Membasuh diatas bekas lukaku yang dingin.
Kenangan yang sebelumnya kubiarkan, menghantamku dengan keras.
Membuat aku berubah.
Hidup di bawah langit dan atap yang sama adalah suatu kebahagiaan untukmu.
Karena kau dapat menyiksaku, batin dan ragaku.
Aku menangis, hari-hari ketika kau menatapku dengan dingin.
Kemudian hari dimana kau mendekapku.
Membuatku bertanya dan meragukan apa yang telah aku ucapkan.
Jika boleh aku berharap.
Aku ingin kembali.
Kembali ke hari hari dimana aku tidak pernah melihat dan mendengar suaramu.
Sebuah cairan tiba-tiba menetes membasahi buku harian Emma. Emma meletakkan penanya dan menutup wajahnya. Menahan isakan tangis yang mungkin akan terdengar oleh Jack dan menyebabkan pemuda itu marah. Ia tidak ingin Jack masuk ke kamarnya lagi dan mengguyurnya dengan air di malam buta begini. Sudah cukup.
Di kamar sebelah, Jack tidak bisa tidur, seberapa keras ia berusaha memejamkan mata tapi matanya menolak untuk dipejamkan. Padahal jam sudah menunjukkan pukul 10.29 malam. ia memiringkan tubuhnya dan teringat kejadian tadi dikebun, Jack kembali tersenyum. Namun senyumnya sirna ketika sebuah kalimat kembali terngiang di kepalanya.
Aku membencimu.
Jack memegangi dadanya, rasanya sakit. Dipegangnya guling dengan erat, berharap bisa meredamkan rasa sakit itu, tapi bukannya reda tapi malah semakin menjadi. Mata Jack mengkilat dan berkaca-kaca.
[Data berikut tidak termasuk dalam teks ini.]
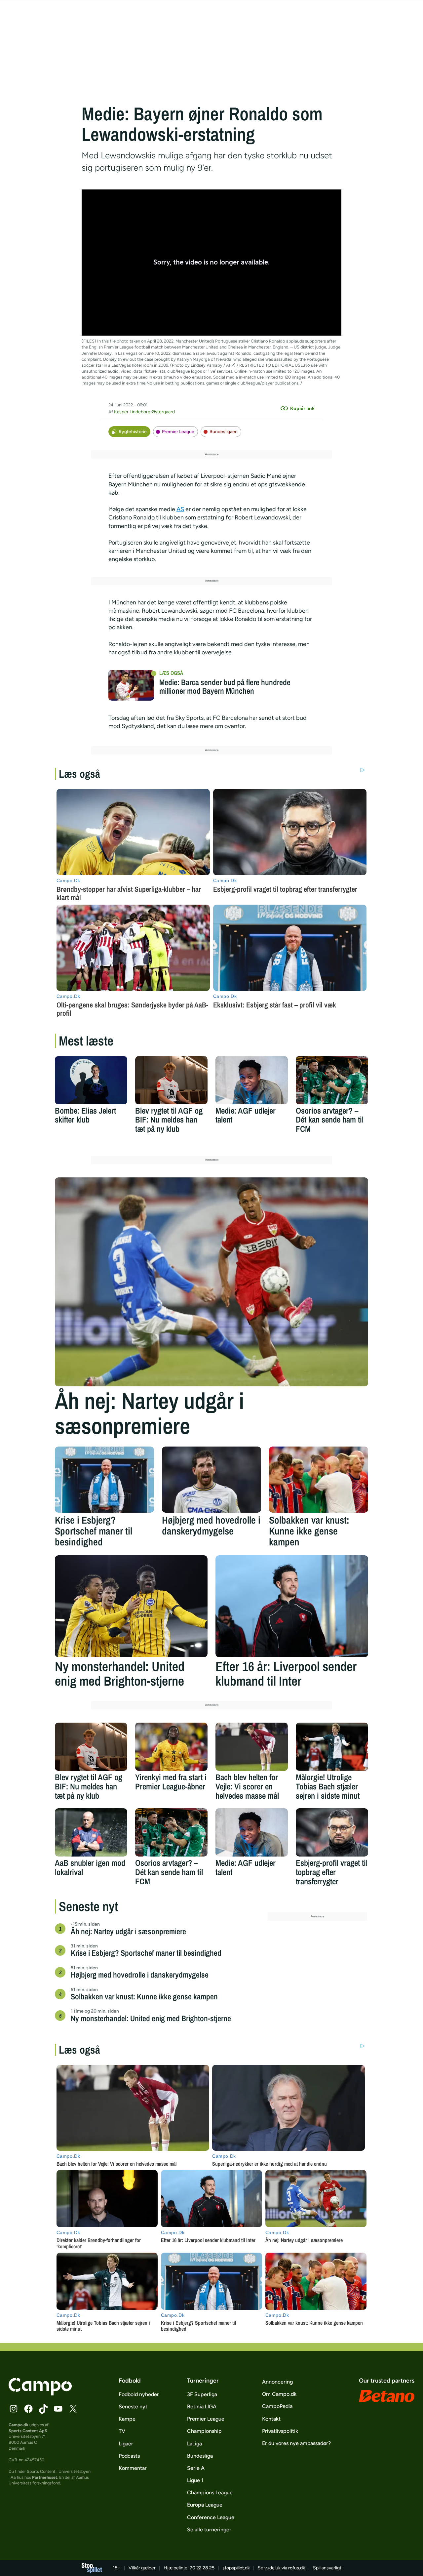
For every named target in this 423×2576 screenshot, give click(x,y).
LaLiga (194, 2443)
"Kemarin dengan kasar aku memegangmu. Dan kini aku merasakan sesuatu yang mencekik batinku dengan tajam hingga membuatku tidak dapat mengambil langkah lain selain diam dan menerima semuanya. Senyum bahagia yang datang dari mata jernihmu telah membeku di tempat seperti layaknya sebuah patung. Aku tak bisa menahannya lagi, perasaan ini, rasa sakit ini, semua kenangku tentangmu, Emm" kata Jack dalam hati.
__ADS_1
"Akankah aku mampu untuk mengatakan bolehkan aku berada di dekatmu? Tak peduli kalau kau membenciku, aku akan terus berada di sisimu hingga aku mengerti semua ini" lanjut Jack kemudian.